European bank secrecy will be history soon

By the A.M. Costa Rica wire services

European Union finance ministers have reached a breakthrough agreement that will make it more difficult for tax cheats to hide their money.  The new legislation, which had been blocked for years by countries with a reputation as tax havens, was approved last week after Luxembourg and Austria agreed to lift their vetoes.  But, it doesn’t mean tax cheats have run out of places to keep their money hidden.

In countries like Luxembourg, where bank secrecy used to be the norm, Europe’s top tax official, Algirdas Semeta, says depositors will no longer be able to hide their money from the prying eyes of governments.

“The revised directive promises full and lasting tax transparency in Europe," he said. "Bank secrecy is dead, and automatic exchange of information will be applied in its widest form.”

Luxembourg agreed to share bank information with member countries starting in 2017 with Austria signaling similar intentions by 2018. 

Analyst Jacob Kirkegaard at the Peterson Institute for International Economics calls the agreement a milestone in global efforts to stop tax evasion.

“This is a very significant development and it’s really the culmination of what at least in the EU has been a decade-long struggle by some governments - in France, Italy and Germany - to really curb this longstanding practice of anonymous, offshore, if you like, bank accounts in other EU countries," he said.

Decades of bank secrecy helped establish Luxembourg as one of Europe’s biggest financial centers where bank deposits are currently valued at more than 10 times the nation’s annual GDP.  Switzerland, once among the world’s largest tax havens, ended bank secrecy last year, after intense legal pressure from Europe and the United States. 

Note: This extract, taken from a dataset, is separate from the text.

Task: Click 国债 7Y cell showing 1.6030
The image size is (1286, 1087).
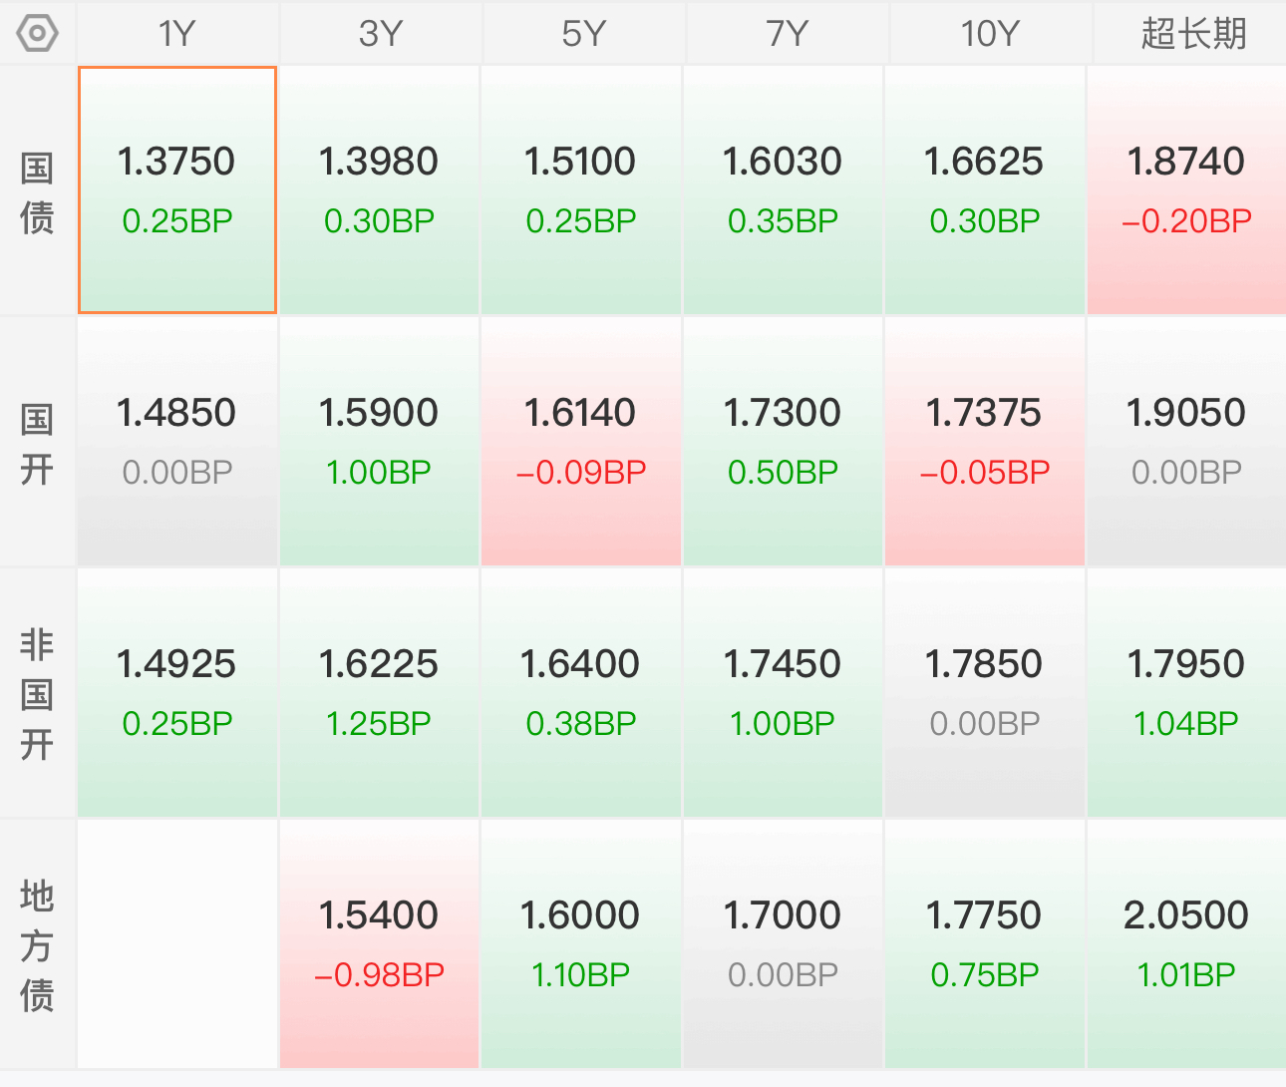Action: pos(783,190)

While tax cheats still can hide their money in less-developed countries where regulations are less stringent, Kirkegaard says the options and the benefits for doing so are shrinking.

“Well, you can go to places like Dubai, some have mentioned Singapore, but Singapore has also recently joined these efforts, so it becomes increasingly difficult to keep your money at a place at which they are readily available,” he said.

Some economists estimate that as much as 8 percent of the world's financial wealth, more than $7 trillion, may be hidden in tax haven countries. If all this illegal money were properly reported, conservative estimates say global tax revenues would grow by more than $200 billion a year.